Editorial: Clinical Genome Sequencing: Bioinformatics Challenges and Key Considerations

  • 1Division of Computational Biology, Department of Quantitative Health Sciences, Mayo Clinic, Rochester, MN, United States
  • 2Molecular Pathology and Cytogenomics Division, Department of Laboratory Medicine, Cleveland Clinic, Cleveland, OH, United States

Next generation sequencing (NGS) has been increasingly used to generate mutation, transcriptome and epigenomic profiles, as well demonstrated by The Cancer Genome Atlas (TCGA) (Tomczak et al., 2015) and the International Cancer Genome Consortium (ICGC) in major cancer types (Milius et al., 2014). It is evident that utilizing NGS-based omics data, individually or in combination, along with clinical metadata, can foster the development of robust biomarkers, such as tumor mutational burden, gene mutation and expression signature, and the classification of disease subtypes, thus benefiting patients in diagnosis, risk evaluation and potentially individualized therapy. In practice, however, prioritization on causal variants and genes still faces key challenges in data processing, harmonization, and clinical interpretation. Misinterpretation of genetic testing results remains a major bottleneck in cases of challenges (Farmer et al., 2021). This topic covers research articles that, as we described below, aimed to identify potentially functional variants and genes, or to build models for risk prediction.

Nomogram is a predictive model that is widely used to predict individual’s risk of recurrence, metastases and overall survival (Balachandran et al., 2015). To build a nomogram for early-stage hepatocellular carcinoma (HCC), Huang et al. downloaded transcriptome, mutation and clinical data for patients from a single cohort in TCGA and another four in ICGC. Cox regression analysis identified seven significant variables, including mutation status of TP53, MACF1, EYS and DOCK2, that were used to build the nomogram. The patients were then divided into low-versus high-risk group, with the former being associated with a better overall survival. Focused analysis of the cohort from TCGA revealed clear differences between the two risk groups in the abundance for seven of the 22 tumor-infiltrating hematopoietic cell subpopulations (Newman et al., 2015); also, the low-risk group had significantly lower Tumor Immune Dysfunction and Exclusion (TIDE) scores (Jiang et al., 2018), suggestive of a better immunotherapy response. This study demonstrated a risk stratification nomogram that is potentially linked to the infiltrating immune cell composition in HCC.

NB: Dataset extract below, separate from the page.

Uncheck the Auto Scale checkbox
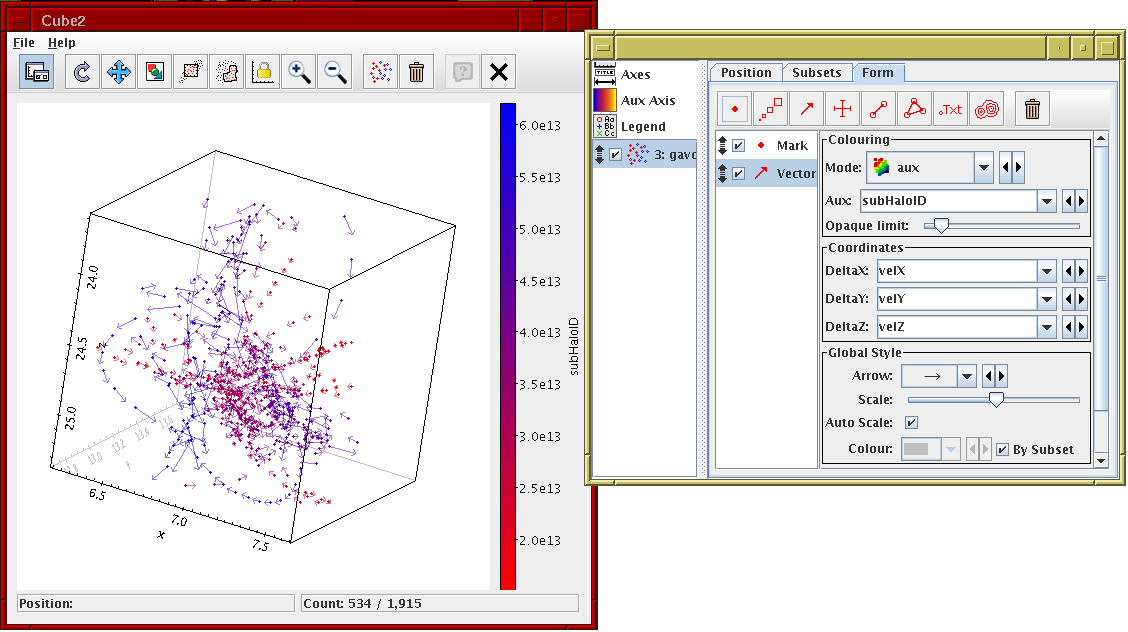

Starting with a public RNA-seq data of 117 Ewing sarcoma (ES) patients, Zhou et al. first calculated, for each sample, an immune enrichment score across each of the 28 infiltrating immune cell subpopulations (Jia et al., 2018), followed by unsupervised sample clustering. Two clusters with the highest and lowest overall score were retained. Of the differentially expressed genes (DEGs) between the two clusters, 862 formed a distinct immune-related module that showed the strongest negative correlation with immune score (estimated via the ESTIMATE package). About 10% (85 genes) were DEGs between normal skeletal muscle tissue and ES. They focused on NPM1 (nucleophosmin 1) involved in DNA repair and cell proliferation, showing that its mRNA and protein expression levels were markedly higher in ES cell lines compared to mesenchymal stem cells. The higher mRNA expression correlated with lower immune score, TIDE score and PD-L1 expression, as well as worse prognosis in ES. Importantly, NSC348884, a nucleophosmin inhibitor (Qi et al., 2008), can induce apoptosis in treated ES cells. This work recapitulates the previous finding that NPM1, a drug-targetable gene, is a prognostic biomarker in ES (Kikuta et al., 2009).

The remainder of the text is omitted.